Durante cerca de una hora Lalo Cura y los dos guardaespaldas estuvieron esperándola, el de Tijuana en el interior del coche y Lalo y el juarense apoyados en los guardabarros, sin hablarse.

Cuando la señora salió (la amiga la acompañó hasta la puerta) el de Tijuana se bajó del coche y Lalo y el otro se pusieron derechos. En la calle había alguna gente, no mucha, pero alguna había. Gente que iba caminando hacia el centro, a hacer vaya uno a saber qué diligencias, gente que se preparaba para las fiestas de Navidad, gente que salía a comprar tortillas para la hora de la comida. La acera era gris, pero el sol que atravesaba las ramas de algunos árboles la hacía aparecer azulada, como si fuera un río. La mujer de Pedro Rengifo le dio un beso a su amiga y salió a la acera. El juarense se apresuró a abrirle la puerta de hierro. Por un extremo de la acera no se veía a nadie.

Por el otro caminaban hacia ellos dos empleadas domésticas.

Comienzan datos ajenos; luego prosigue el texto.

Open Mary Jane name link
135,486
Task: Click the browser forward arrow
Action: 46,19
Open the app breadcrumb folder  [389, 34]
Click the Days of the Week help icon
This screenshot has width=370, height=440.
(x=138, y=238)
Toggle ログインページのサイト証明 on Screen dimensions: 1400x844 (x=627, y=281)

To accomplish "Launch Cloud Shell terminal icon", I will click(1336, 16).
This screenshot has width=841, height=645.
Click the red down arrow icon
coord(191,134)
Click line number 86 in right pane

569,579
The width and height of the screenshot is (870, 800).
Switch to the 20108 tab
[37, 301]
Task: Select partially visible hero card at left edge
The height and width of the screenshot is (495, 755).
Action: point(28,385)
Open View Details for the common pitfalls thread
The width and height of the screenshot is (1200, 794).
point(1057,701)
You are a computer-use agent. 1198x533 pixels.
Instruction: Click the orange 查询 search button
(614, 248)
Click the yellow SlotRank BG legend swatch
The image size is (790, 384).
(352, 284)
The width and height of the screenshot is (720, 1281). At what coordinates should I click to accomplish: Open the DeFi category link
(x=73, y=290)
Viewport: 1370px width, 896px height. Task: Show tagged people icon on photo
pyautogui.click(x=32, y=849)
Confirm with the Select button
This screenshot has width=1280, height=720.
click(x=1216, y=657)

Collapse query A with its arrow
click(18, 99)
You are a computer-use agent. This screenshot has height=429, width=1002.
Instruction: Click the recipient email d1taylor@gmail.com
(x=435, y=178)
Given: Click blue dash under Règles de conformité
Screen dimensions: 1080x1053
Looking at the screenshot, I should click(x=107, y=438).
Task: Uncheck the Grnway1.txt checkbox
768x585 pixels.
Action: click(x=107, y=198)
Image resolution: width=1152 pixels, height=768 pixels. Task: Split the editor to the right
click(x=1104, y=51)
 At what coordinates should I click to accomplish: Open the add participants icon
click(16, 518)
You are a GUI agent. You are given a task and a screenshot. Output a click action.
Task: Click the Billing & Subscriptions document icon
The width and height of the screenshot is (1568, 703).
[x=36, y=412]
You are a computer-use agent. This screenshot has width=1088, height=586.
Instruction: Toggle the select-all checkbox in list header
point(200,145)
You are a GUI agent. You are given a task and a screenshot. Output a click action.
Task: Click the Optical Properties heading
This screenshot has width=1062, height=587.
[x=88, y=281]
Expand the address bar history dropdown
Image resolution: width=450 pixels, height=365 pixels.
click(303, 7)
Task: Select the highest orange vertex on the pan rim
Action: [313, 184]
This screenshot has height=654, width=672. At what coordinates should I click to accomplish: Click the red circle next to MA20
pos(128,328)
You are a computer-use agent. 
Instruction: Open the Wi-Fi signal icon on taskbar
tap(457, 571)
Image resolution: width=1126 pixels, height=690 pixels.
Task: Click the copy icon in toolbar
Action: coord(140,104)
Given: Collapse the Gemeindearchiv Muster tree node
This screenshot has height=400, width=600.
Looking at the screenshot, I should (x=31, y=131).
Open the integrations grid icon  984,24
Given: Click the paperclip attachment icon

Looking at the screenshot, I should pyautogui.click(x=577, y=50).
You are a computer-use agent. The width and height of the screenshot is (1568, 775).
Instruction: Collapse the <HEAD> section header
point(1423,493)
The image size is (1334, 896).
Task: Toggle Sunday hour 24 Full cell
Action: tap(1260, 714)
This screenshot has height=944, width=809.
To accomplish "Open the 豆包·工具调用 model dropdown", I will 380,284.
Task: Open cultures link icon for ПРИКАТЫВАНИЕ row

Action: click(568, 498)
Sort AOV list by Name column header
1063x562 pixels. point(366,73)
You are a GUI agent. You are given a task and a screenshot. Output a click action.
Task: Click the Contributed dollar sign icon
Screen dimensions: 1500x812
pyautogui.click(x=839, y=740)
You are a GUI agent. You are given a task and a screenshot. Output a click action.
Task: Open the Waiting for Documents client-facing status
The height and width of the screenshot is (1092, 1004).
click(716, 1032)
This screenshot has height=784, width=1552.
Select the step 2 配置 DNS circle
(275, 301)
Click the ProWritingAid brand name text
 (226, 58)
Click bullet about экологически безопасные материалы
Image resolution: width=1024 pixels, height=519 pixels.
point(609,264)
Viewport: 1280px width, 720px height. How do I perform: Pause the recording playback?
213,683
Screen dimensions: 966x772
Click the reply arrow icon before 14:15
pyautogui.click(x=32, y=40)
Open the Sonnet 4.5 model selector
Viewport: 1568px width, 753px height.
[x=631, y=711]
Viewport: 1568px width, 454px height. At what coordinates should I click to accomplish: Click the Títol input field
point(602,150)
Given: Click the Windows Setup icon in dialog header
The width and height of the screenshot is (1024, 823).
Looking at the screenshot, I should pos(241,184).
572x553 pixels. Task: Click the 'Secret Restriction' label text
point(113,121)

Cuando la señora salió a la calle se volvió y le dijo algo a su amiga, que no se movía de la puerta. Entonces el de Tijuana vio que detrás de las dos empleadas caminaban dos hombres y se puso tenso. Lalo Cura vio la cara del de Tijuana y luego vio a los hombres y supo de inmediato que eran pistoleros y que estaban allí para matar a la mujer de Pedro Rengifo. El de Tijuana se acercó al juarense, que aún sostenía la puerta de hierro, y le dijo algo, aunque no se sabe si se lo dijo con palabras o con un gesto. La mujer de Pedro Rengifo sonrió. Su amiga lanzó una risotada que Lalo escuchó como si viniera desde muy lejos, desde lo alto de un cerro. Después vio cómo el de Juárez miraba al de Tijuana: de abajo arriba, como un puerco mirando el sol cara a cara. Con la mano izquierda le quitó el seguro a su pistola Desert Eagle y luego escuchó el taconeo de la mujer de Pedro Rengifo que se dirigía al coche y las voces de las dos empleadas llenas de interrogantes, como si en lugar de estar platicando no cesaran de interpelarse y de asombrarse, como si lo que ambas se contaban ni ellas mismas se lo pudieran creer.